Extract to read:
Ceremonial Structure: Many contemporary Indians have pointed out the similarities between the medicine wheels and the ceremonial structures used in the thirsty dance, renewal dance, and sun dance. Therefore they feel that the medicine wheels are ceremonial structures which may have been linked to these ceremonies.

Shown below is a Sun Dance structure showing how the poles connect to the center.

Sun Dance

In some cases there are tipi rings-rings of rocks which were once used to hold down tipi covers-in the area of the medicine circles. These may be the camps which people used when visiting the medicine wheel for ceremonial purposes.

Vision Quest Structure: Some of the medicine wheels, including the Bighorn Medicine Wheel in Wyoming, have U-shaped stone features that are associated with the vision quest. In a vision quest, the person seeking the vision would lay within this feature to await the vision. In addition, a number of the Plains tribes have traditions involving the Little People. During the vision question, stones are arranged in lines as living symbols of the Little People. During the quest, these stones are fed offerings. The Little People are often associated with the Sun, the Moon, and the Stars.

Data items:
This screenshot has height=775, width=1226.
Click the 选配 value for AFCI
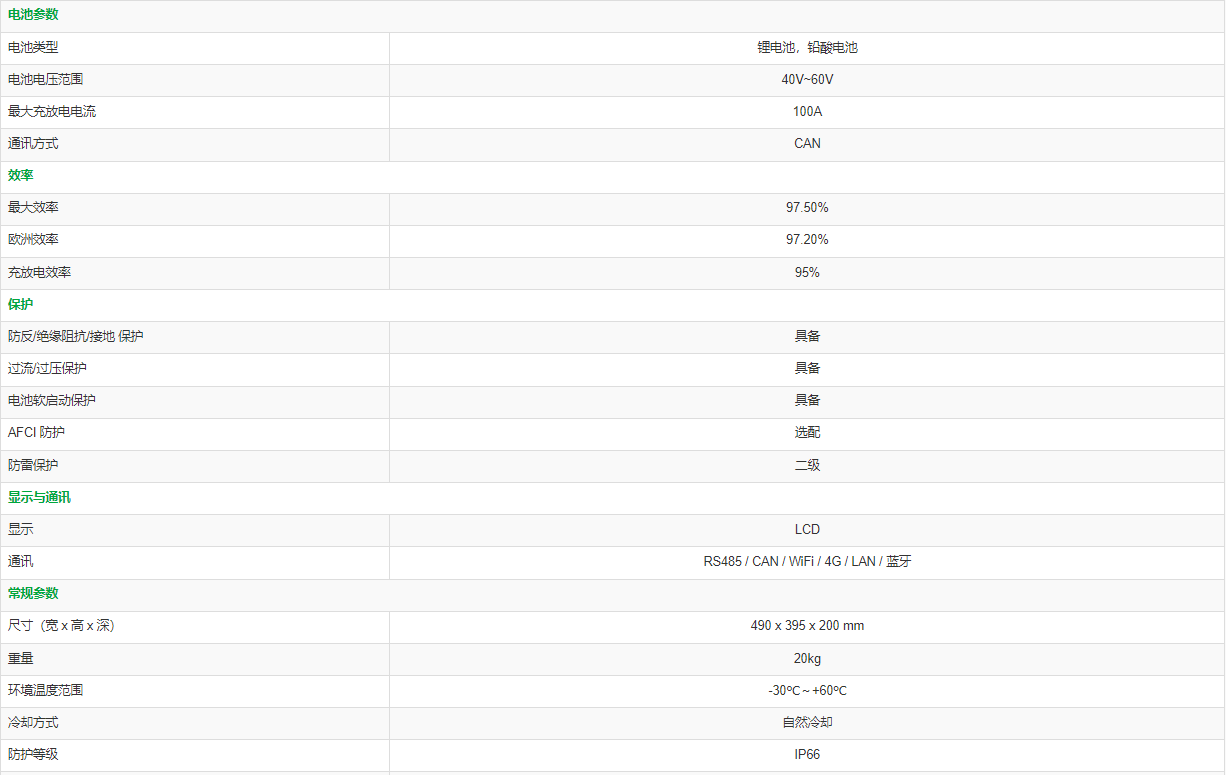click(807, 432)
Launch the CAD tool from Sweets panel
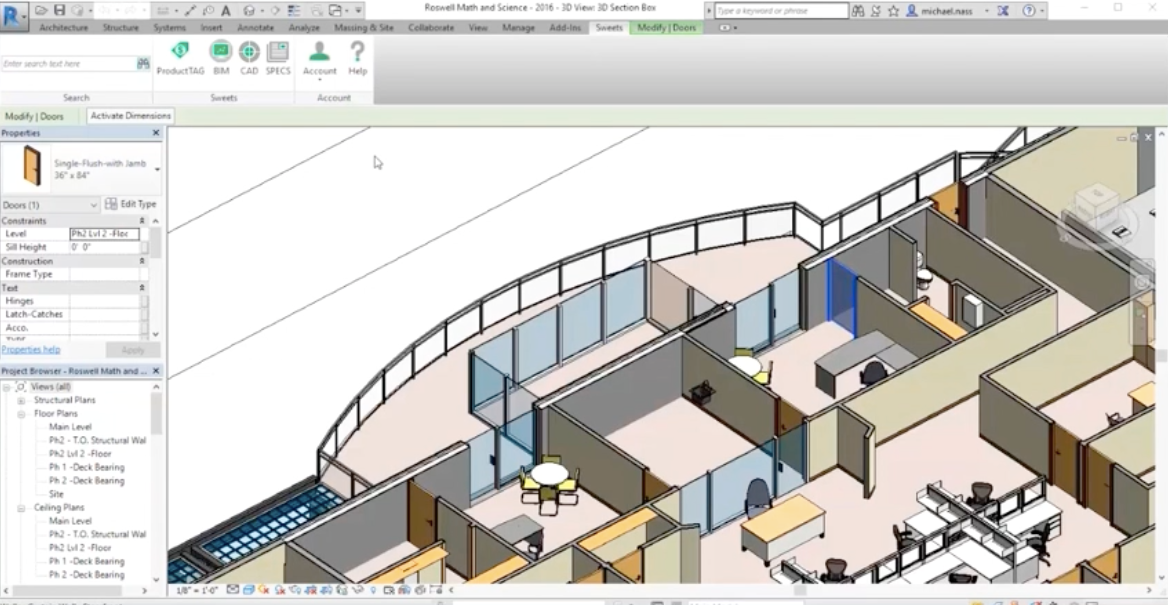 click(248, 60)
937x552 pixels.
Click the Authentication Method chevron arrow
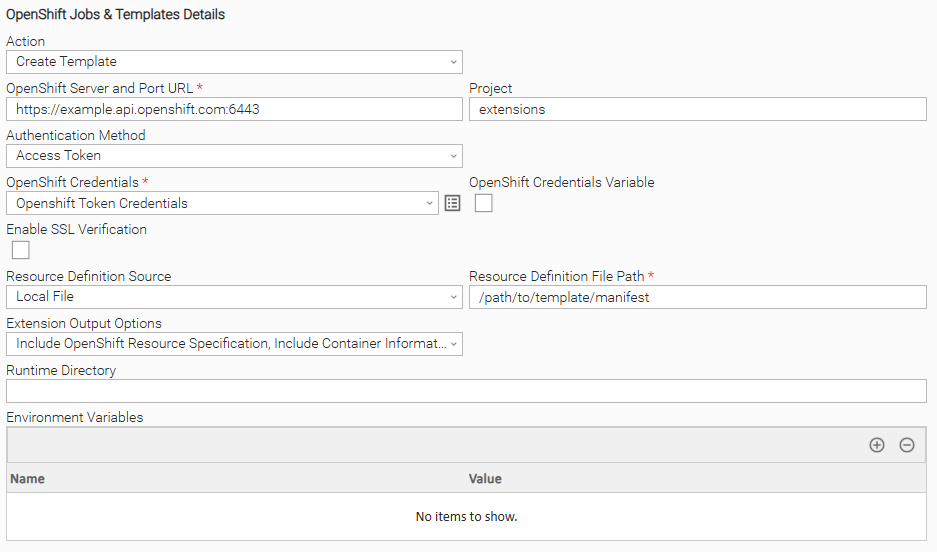pyautogui.click(x=454, y=156)
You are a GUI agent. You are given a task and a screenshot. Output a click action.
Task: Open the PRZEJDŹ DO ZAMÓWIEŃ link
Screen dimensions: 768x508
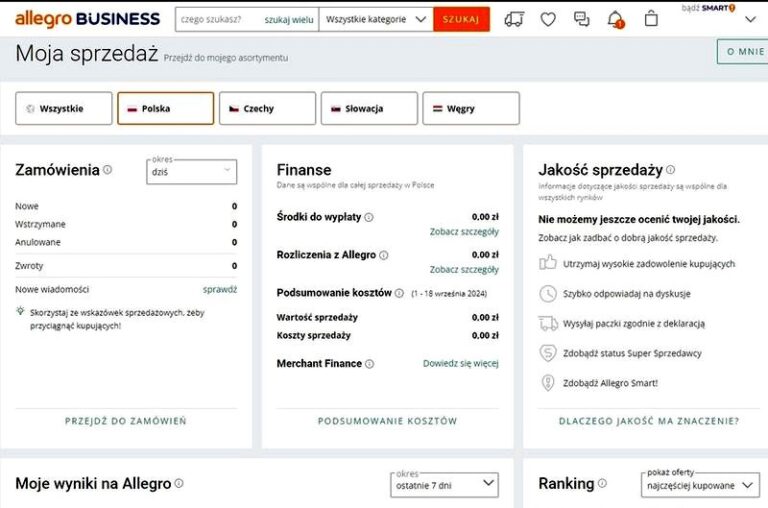pyautogui.click(x=125, y=421)
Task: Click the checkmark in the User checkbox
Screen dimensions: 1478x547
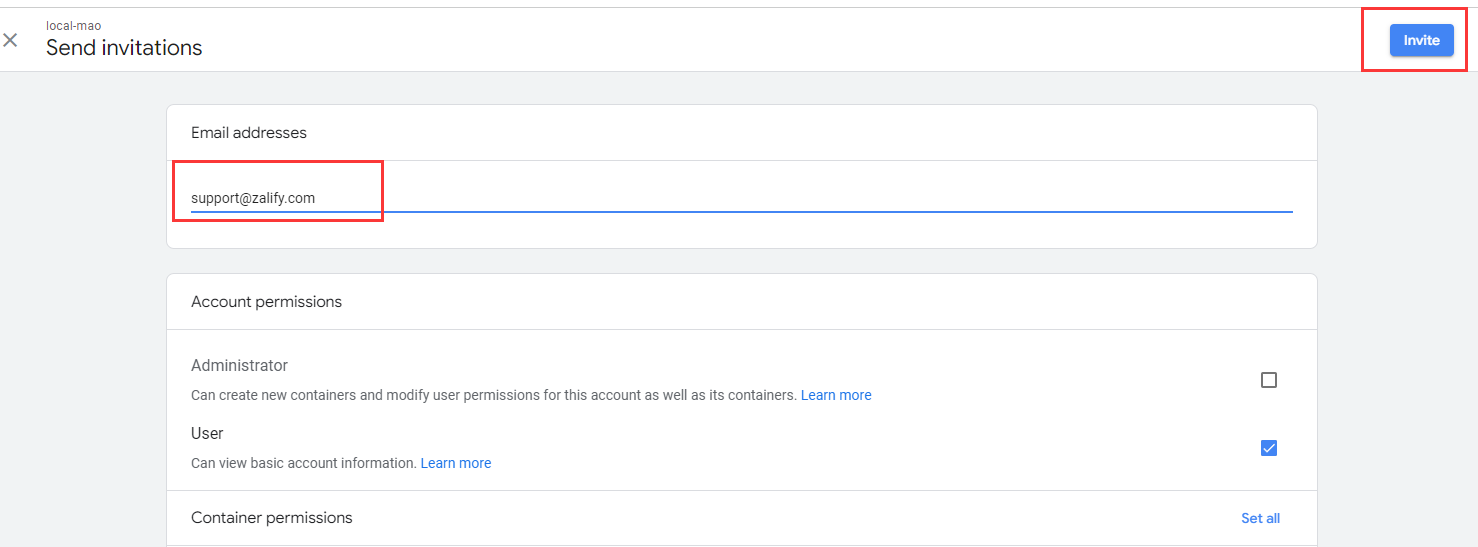Action: [x=1269, y=448]
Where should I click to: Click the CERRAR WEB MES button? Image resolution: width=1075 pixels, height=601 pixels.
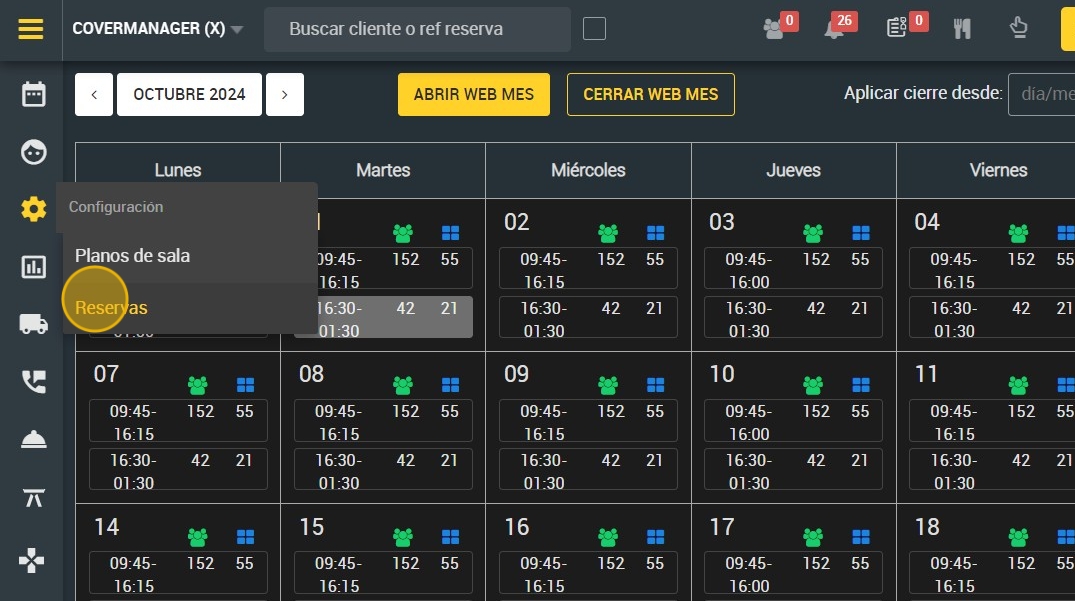651,95

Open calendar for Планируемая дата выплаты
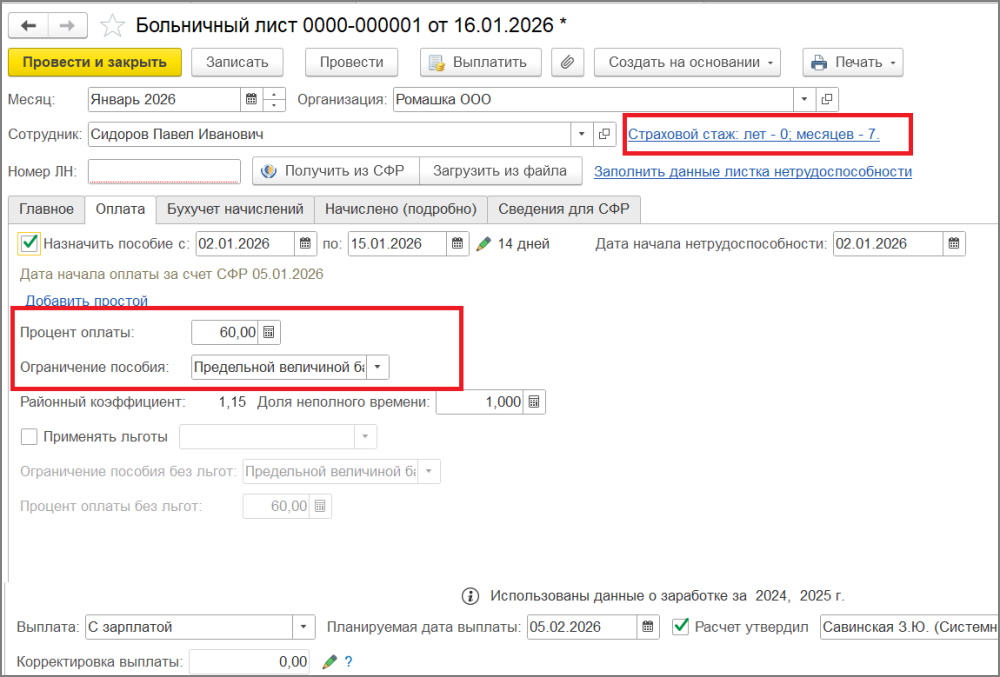[x=649, y=627]
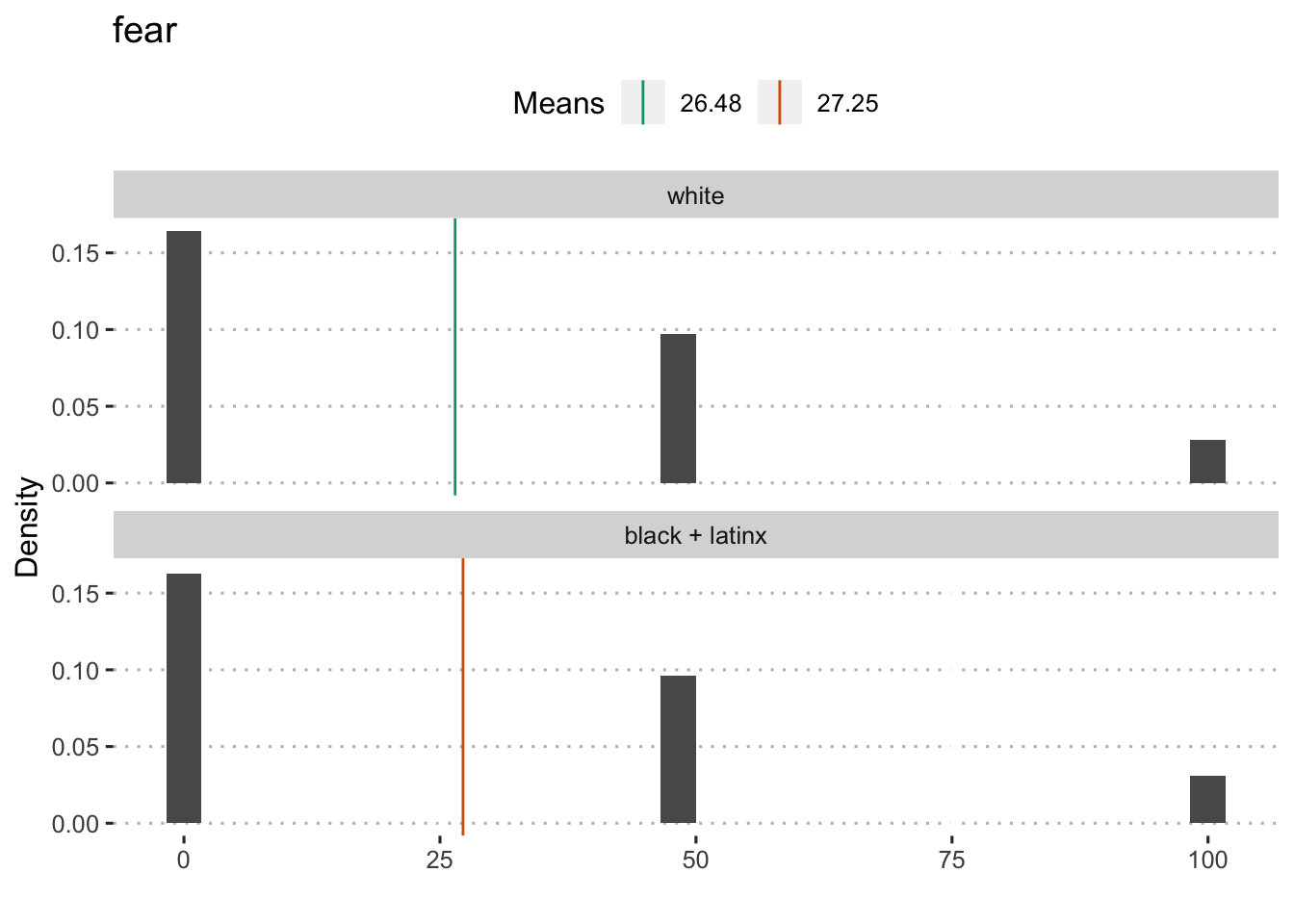This screenshot has width=1294, height=924.
Task: Select the "Means" legend title
Action: pyautogui.click(x=558, y=103)
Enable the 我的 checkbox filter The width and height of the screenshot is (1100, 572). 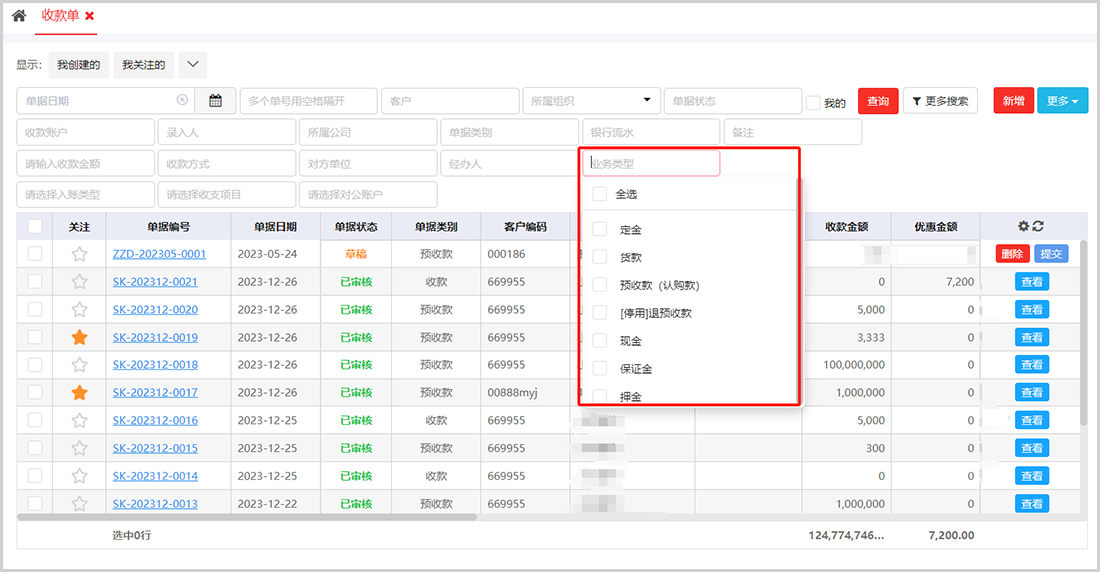pos(813,102)
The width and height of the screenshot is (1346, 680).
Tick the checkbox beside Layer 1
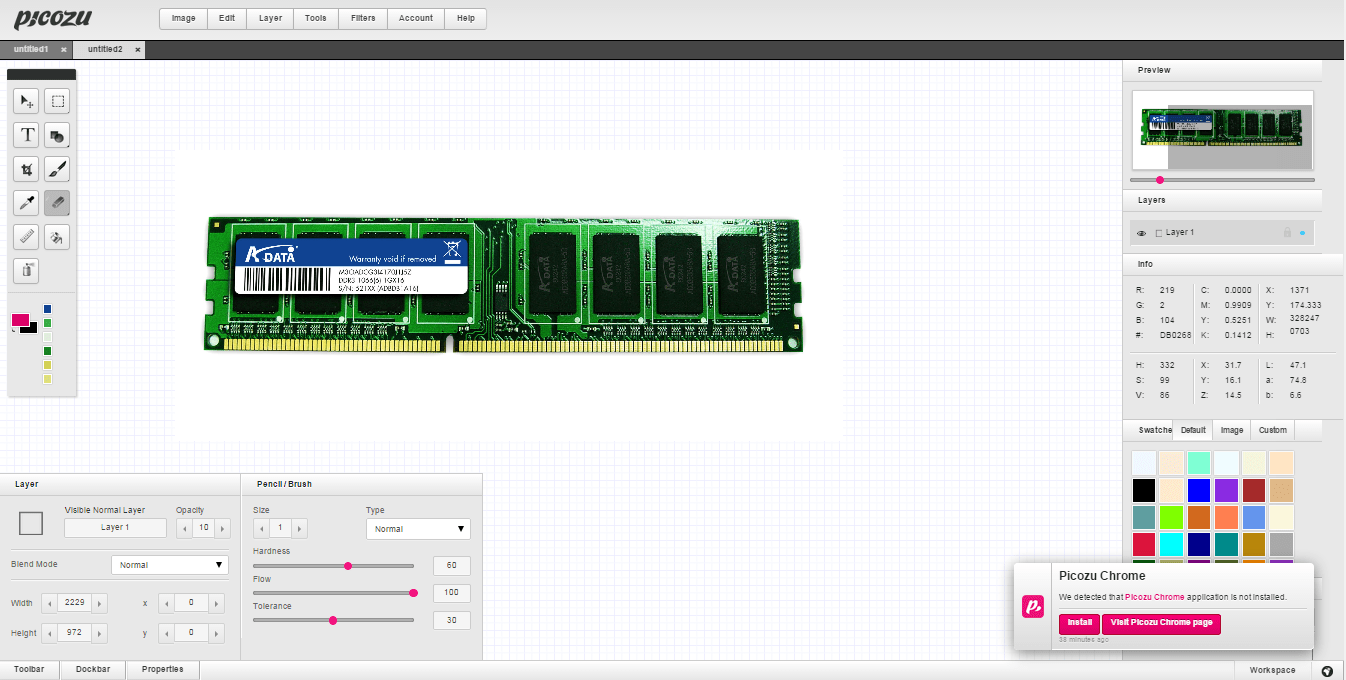coord(1159,233)
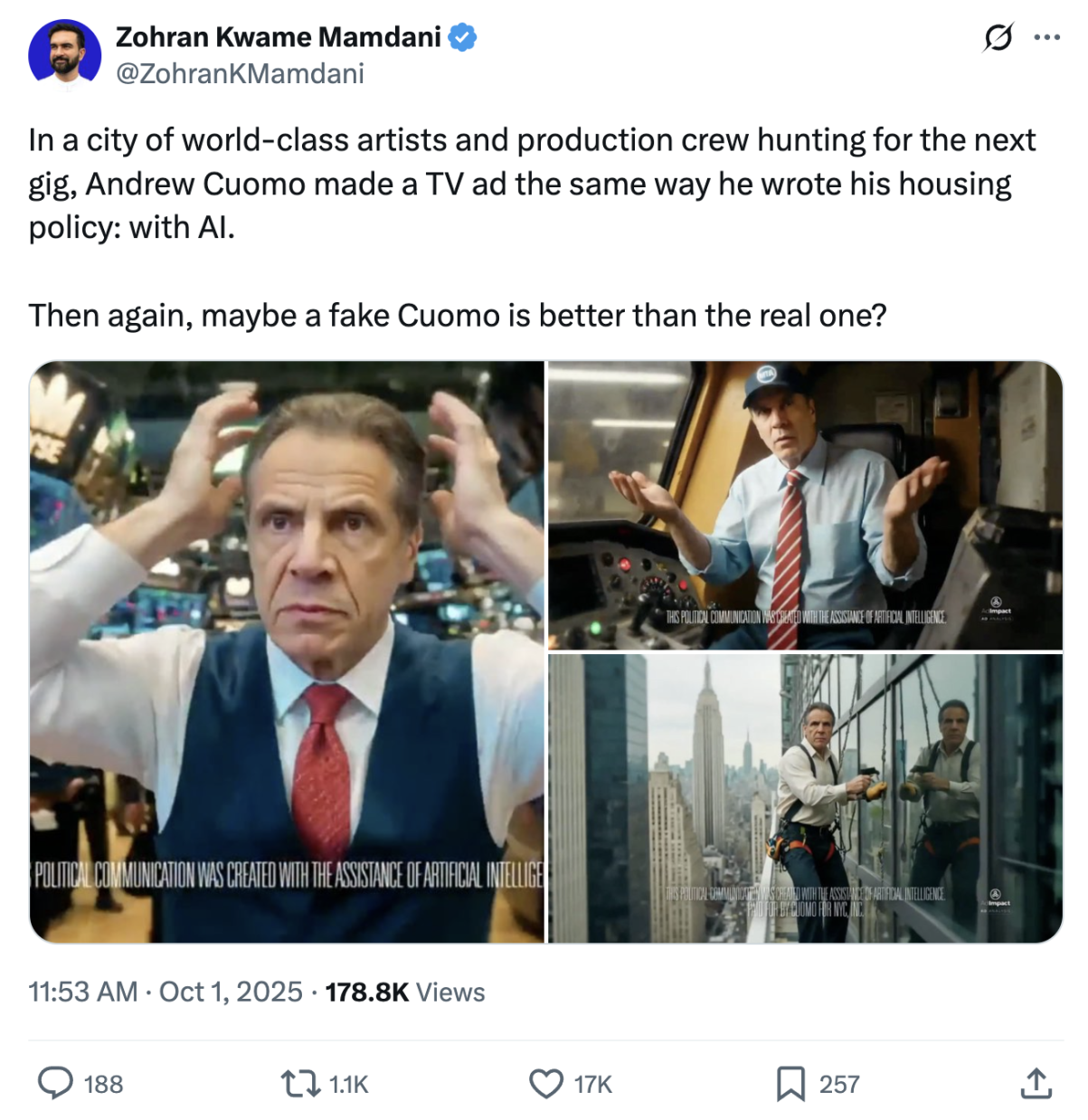Bookmark the post with the bookmark icon

[790, 1083]
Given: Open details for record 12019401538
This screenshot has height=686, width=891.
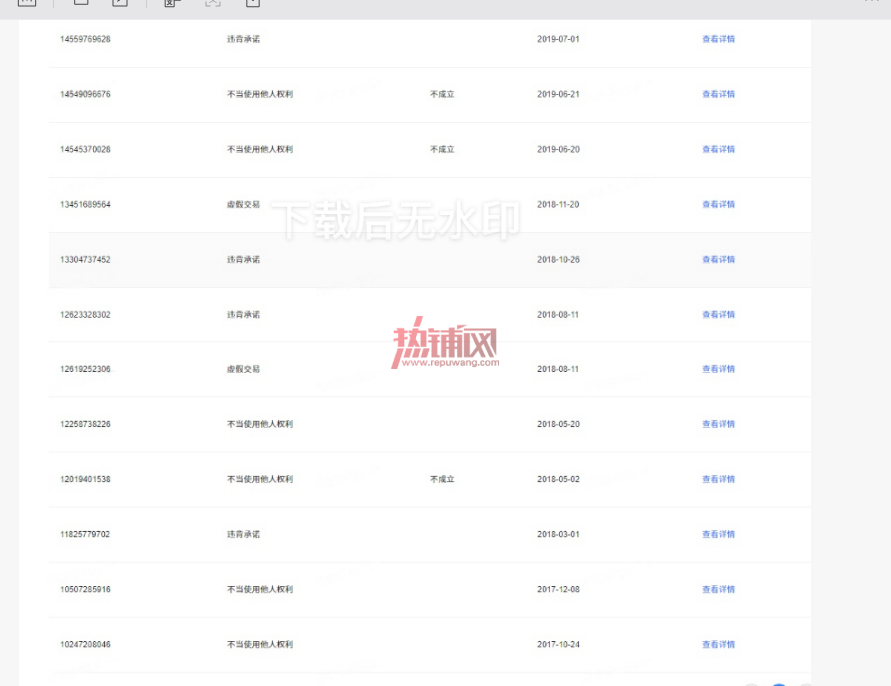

What to do:
Translate this sentence from the medicine wheel text into Spanish: "The Little People are often associated with the Sun, the Moon, and the Stars."

Exercise solution:
La Gente Pequeña suele asociarse con el Sol, la Luna y las Estrellas.